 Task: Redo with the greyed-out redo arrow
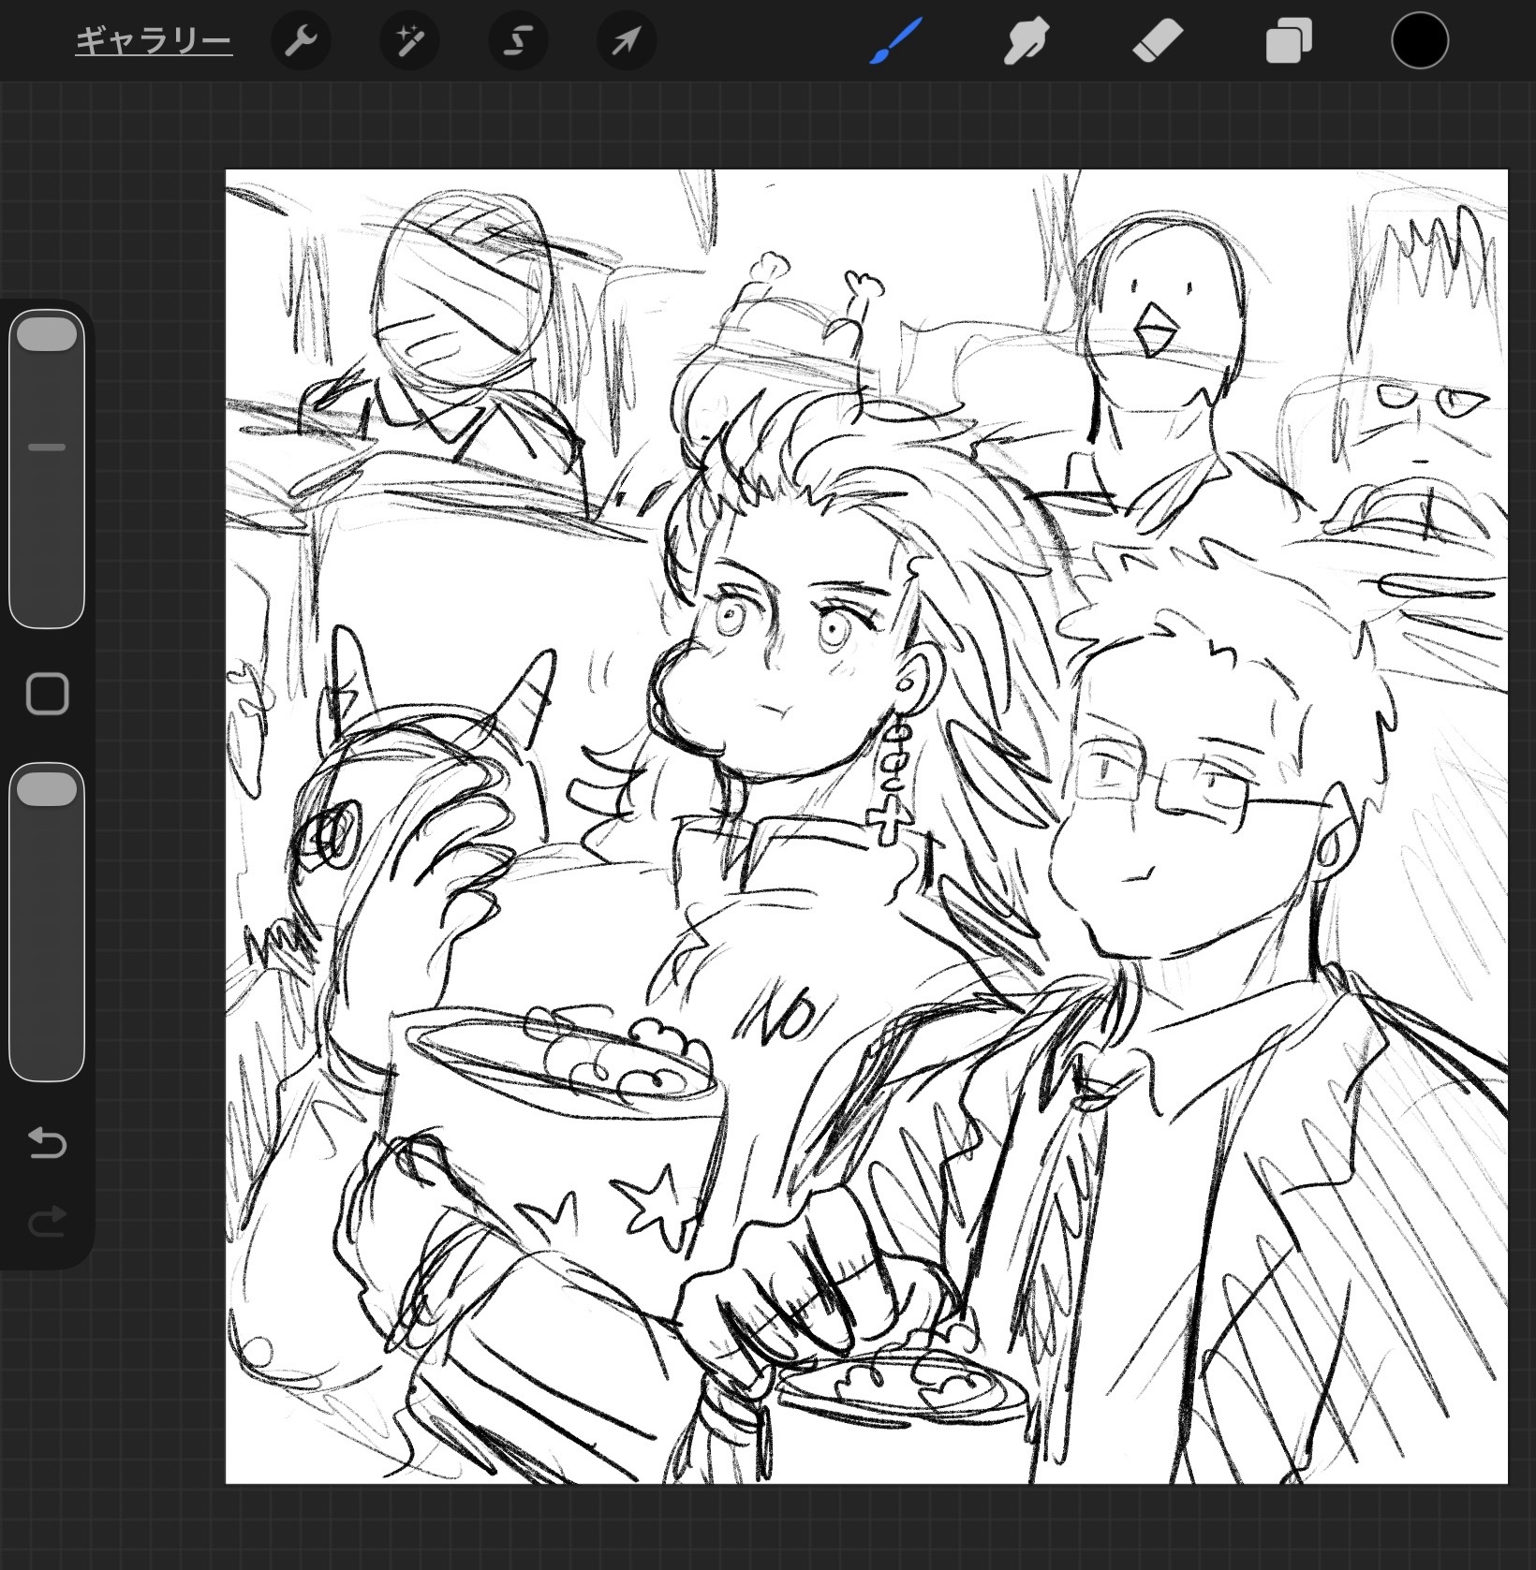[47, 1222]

:::

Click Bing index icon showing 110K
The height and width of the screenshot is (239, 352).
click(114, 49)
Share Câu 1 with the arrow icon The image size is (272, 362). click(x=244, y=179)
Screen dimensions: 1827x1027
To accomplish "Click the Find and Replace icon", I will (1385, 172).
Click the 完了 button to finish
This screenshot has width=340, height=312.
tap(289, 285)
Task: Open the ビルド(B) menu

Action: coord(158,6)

:::

SET TASK:
Format the lines from the line with "Share Câu 1" to the line with "Action: coord(158,6)", both included, as a JSON list of strings with one string per line and no blank lines.

FINAL RESULT:
[
  "Share Câu 1 with the arrow icon The image size is (272, 362). click(x=244, y=179)",
  "Screen dimensions: 1827x1027",
  "To accomplish \"Click the Find and Replace icon\", I will (1385, 172).",
  "Click the 完了 button to finish",
  "This screenshot has width=340, height=312.",
  "tap(289, 285)",
  "Task: Open the ビルド(B) menu",
  "Action: coord(158,6)"
]